これ、クレイジー5って言いまして、私なんてウエイトがなくても5回くらいしかできません。
5回しかできないなら5回でもいいんですが、あんまりきついんで私は目安3秒でやってます。
3秒でやると11回目を持ち上げるのが厳しいって感じなんですが、もうちょい頑張って12回くらいをリミットでしたいです。

こんなのをそれぞれ3セットずつと、近頃はチンニングはオマケステージを設けて、少し丹念にやってます。


実際、瞬間最大出力は上がったと思いますよ。
やり始めたのは今年の1月半ば頃。週に2回~3回くらいのペースで、先日まではウエイトは使いませんでした。
始めた日は情けないですが、5回しかチンニングできませんでした。
でも、今はその気で自重のみの連続回数に挑戦したら確実に20回以上できると思いますから。

シェイプアップも同時にいけます。
1.5ヶ月くらい過ぎて3月の始めの頃になると、風呂に入る時に鏡に映った自分の姿を見て
「あれ? ちょっと違う感じがする」って思えましたもんね。

あ、一応チンニングは真面目な意図です。プルの力を上げるには…って考えて単純ではありましたが、これが一番いいだろうと。
最終目的はプルに使う筋の持久力を上げる事なのですが、その前段であらかじめ最大筋力をアップさせておくのは効率がいいんです。

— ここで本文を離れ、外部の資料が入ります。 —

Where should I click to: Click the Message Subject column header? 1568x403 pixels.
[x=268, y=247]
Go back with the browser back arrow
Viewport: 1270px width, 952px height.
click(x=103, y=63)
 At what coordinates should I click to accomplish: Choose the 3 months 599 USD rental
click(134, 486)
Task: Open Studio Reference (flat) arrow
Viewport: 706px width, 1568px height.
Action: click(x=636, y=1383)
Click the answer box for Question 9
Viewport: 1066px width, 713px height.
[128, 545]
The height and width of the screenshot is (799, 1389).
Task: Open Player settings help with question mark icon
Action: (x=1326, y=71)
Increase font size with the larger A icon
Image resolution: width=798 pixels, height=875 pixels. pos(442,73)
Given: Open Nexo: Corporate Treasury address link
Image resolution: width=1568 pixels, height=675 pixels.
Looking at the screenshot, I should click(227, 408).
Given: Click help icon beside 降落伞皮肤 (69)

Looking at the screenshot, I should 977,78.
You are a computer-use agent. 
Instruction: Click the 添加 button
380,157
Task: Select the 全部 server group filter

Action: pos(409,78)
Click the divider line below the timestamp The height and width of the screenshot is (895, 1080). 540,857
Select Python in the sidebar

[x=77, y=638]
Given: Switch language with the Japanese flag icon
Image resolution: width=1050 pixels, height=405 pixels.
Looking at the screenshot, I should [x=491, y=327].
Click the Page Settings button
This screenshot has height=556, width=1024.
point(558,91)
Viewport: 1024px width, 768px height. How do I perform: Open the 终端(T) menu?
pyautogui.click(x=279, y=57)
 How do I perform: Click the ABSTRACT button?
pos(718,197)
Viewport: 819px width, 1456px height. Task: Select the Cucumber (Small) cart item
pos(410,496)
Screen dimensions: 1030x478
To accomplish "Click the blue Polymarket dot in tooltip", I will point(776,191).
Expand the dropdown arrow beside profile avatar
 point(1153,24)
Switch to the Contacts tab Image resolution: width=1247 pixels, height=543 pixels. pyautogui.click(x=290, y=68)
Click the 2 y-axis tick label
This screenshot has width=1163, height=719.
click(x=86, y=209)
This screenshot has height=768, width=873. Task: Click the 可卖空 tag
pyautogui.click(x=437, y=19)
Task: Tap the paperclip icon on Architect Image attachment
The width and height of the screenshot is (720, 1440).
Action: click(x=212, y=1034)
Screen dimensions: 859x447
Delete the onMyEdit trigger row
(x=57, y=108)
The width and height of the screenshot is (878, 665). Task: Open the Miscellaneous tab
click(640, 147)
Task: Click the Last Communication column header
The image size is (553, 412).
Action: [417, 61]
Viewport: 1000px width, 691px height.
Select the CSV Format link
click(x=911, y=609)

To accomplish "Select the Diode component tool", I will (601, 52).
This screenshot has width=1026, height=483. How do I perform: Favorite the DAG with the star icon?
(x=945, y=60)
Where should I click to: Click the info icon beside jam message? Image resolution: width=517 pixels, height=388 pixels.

クランチとかあえて腹筋運動とか体幹を鍛えるエクササイズはしてないんですけど、プッシュアップしてるだけでも腹筋も相当鍛えられます。
腰が落ちるのを防ぐのに腹筋を使ってますからさ。
と言いつつ、本当は別にメニューを組んだ方がもっと効率はいいんですけど。

こんな感じでphaseⅡを始めました。また次の段階に来たらレポートをします。